A ditadura, como a atual democracia
brasileira, favorecia o empresariado, em especial algumas frações deste grupo
que domina nossa sociedade . O setor financeiro tomou a ponta do processo de
acumulação, mas também as empreiteiras ganharam com obras faraônicas, como a inútil
estrada que cortava a Amazônia e foi retomada pela floresta. A crise da nossa
dívida levou mais tarde ao rompimento dos setores empresariais e também ajudou
a impulsionar os trabalhadores e jovens a caminharem pelas ruas do país
gritando e cantando frases como estas: “Fora daqui o FMI!”, “Abaixo a ditadura!”,
“Anistia!”, “Diretas, Já!”, “Vai acabar/ O quê?/ A ditadura militar/ Oba!” e
muito mais.
Tivemos, os estudantes da UFRJ, a
coragem de panfletar (o que obviamente era proibido) na entrada da Central do
Brasil, ali bem do lado do Ministério do Exército, sobre um ato que ocorreria
no dia 31 de março de 1986 (ou seria 1987? Ah, a memória!), ou seja, o enterro
da ditadura militar. Era um ato com a alegria jovem cantando em ritmo de marcha
fúnebre os versos “o povo não quer mais/ a opressão dos generais/ o povo não
atura/ esta tal ditadura”. Esta alegria contratava com a tristeza dos
enamorados da doente terminal, a ditadura, que ainda
assim coagia o Congresso Nacional e sua liderança burguesa a fim de limitar a
nossa luta por uma transição democrática mais veloz e profunda. E até
que os enamorados conseguiram com suas orações e ameaças limitarem os avanços
democráticos dos que iam para as ruas procurando nos becos a tal democracia. Lembro-me
de como éramos vivos e saudáveis neste dia em que a panfletagem foi feita, neste
dia em que os da caserna já haviam deixados de bater no peito o orgulho sentido
de serem realmente ditadores com o disfarce do voto.

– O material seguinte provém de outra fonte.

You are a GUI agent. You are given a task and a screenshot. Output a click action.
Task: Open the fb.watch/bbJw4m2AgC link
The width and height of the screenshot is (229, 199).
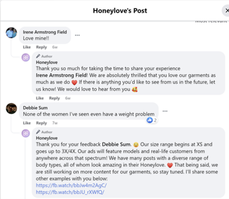(71, 185)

Voltemos ainda ao ato para pensarmos
sobre os que caminham hoje pelas ruas de nossas metrópoles. Fizemos a
panfletagem lá na Central do Brasil, mas é claro que fizemos com muita rapidez
e medo, pois não queríamos conhecer os porões de nenhum quartel ou coisa
parecida. Nossos jovens que hoje protestam fazem bem em esconder suas faces. Os
ditadores arquivam imagens e os que foram torturados na época sabem bem disto.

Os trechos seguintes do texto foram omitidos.